FIG. I-Decoration on panel of bullock cart, Chiengmai, northern Siam. Geographic regionalism is largely a matter of relativity. The world may be looked at as two or three regions or as any number of regions. We speak of the continent of Asia: what do we think of? Of the two great historic cultures, the Hindu and the Chinese? Of the masses of humanity in these greatest of human agglomerations ? But their size, unwieldiness, overpopulation, land hunger and famine, caste system. ancestor worship, war lords, and the like do not embrace the of all Asia. Setting aside the Near East as Eurasian rather than Asian, there are besides these two great areas of dense population two thinly populated areas, central and northern Asia and the IndoChinese peninsula. It is with the latter, or rather with one of its four subregions, Siam, that we are concerned. Here is a country where, contrary to the common picture of Asia, population is not dense. What pressure there is on natural resources is largely due to archaic methods of land utilization. The Siamese are an intelligent people. They have been long engaged in developing a state in competition with external enemies on the one hand and a tropical environment on the other. If Siamese agriculture seems inefficient from our point of view it is lengths ahead of the native agriculture of most other tropical regions.1 The frame of economic reference commonly applied to Asia as a whole does not so readily fit Siam.
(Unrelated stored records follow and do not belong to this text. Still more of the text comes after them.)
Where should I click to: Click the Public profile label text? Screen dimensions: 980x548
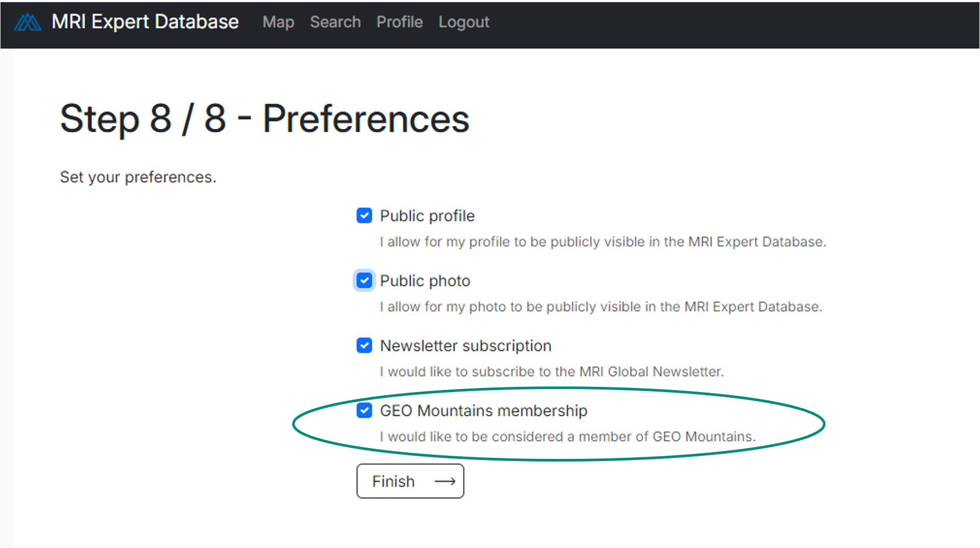tap(427, 215)
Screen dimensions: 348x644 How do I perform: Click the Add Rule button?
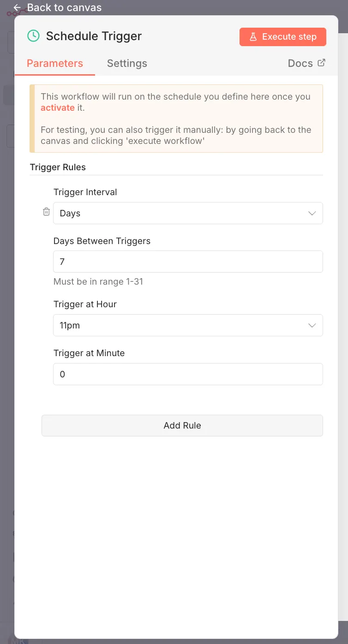(182, 425)
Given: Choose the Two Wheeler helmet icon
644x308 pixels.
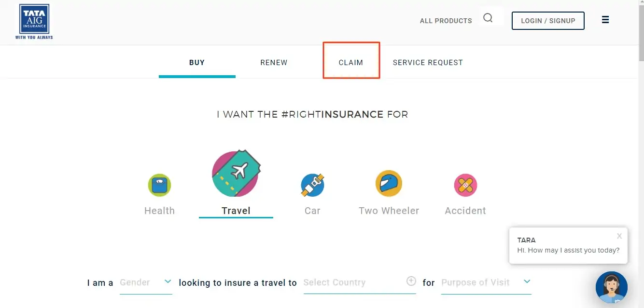Looking at the screenshot, I should coord(389,183).
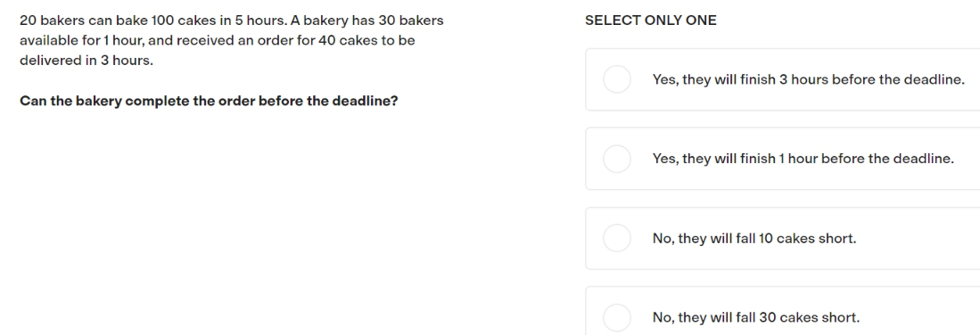This screenshot has width=980, height=335.
Task: Choose the radio for 10 cakes short
Action: pyautogui.click(x=617, y=238)
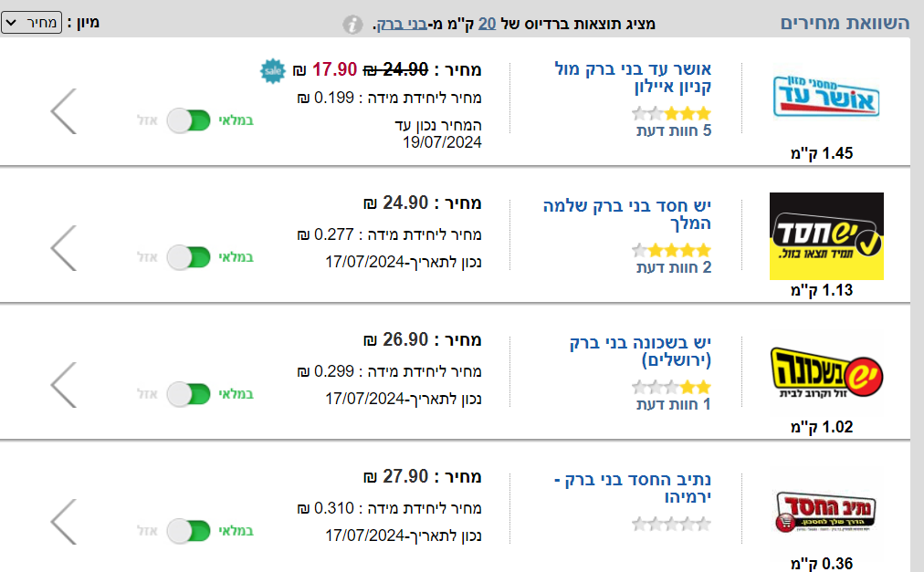Toggle in-stock switch for Yesh BaShchuna
Viewport: 924px width, 572px height.
click(188, 394)
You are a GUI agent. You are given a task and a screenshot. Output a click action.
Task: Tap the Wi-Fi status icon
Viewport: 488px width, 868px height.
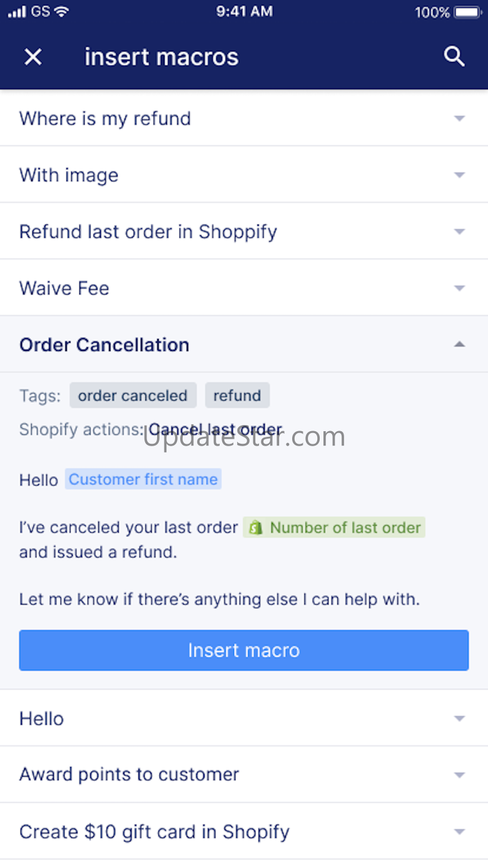[x=61, y=11]
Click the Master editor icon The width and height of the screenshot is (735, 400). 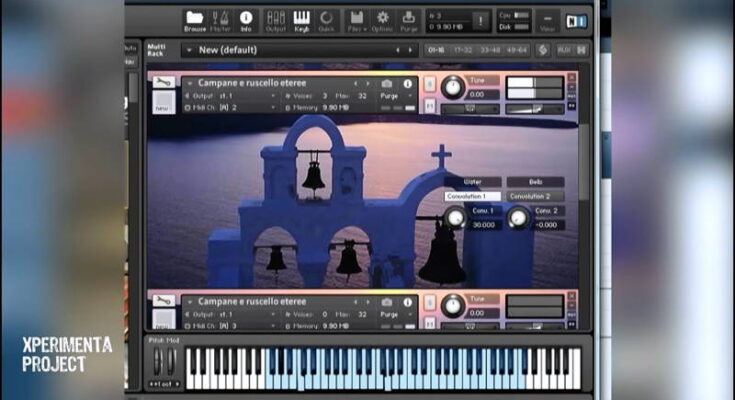click(x=220, y=20)
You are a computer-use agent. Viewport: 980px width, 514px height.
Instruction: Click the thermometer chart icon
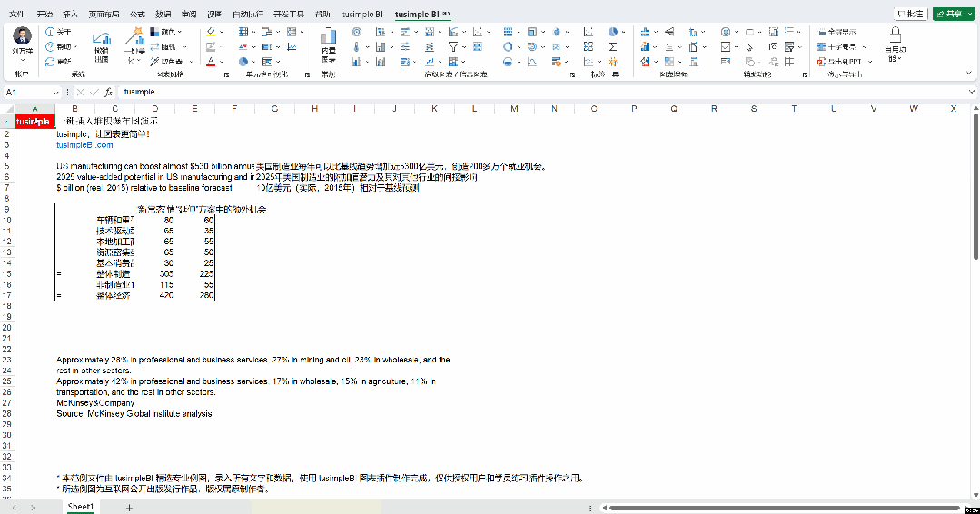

This is worth bearing in mind in relation to future orientations of power in Asia. If the Siamese master their own problems of internal development, they have a wonderful opportunity and a rich heritage awaiting them. From the military point of view the country is not difficult of protection. Unlike the Malay States, Java, and the Philippines, it has no great harbors; and it is rather off the beaten commercial track.2 On the other hand, it has opportunities for production of food and cotton on a large scale; it has a livable climate and timber resources to spare; but if internal leadership does not develop these resources, the pressure of external circumstances will undoubtedly be brought to bear on them.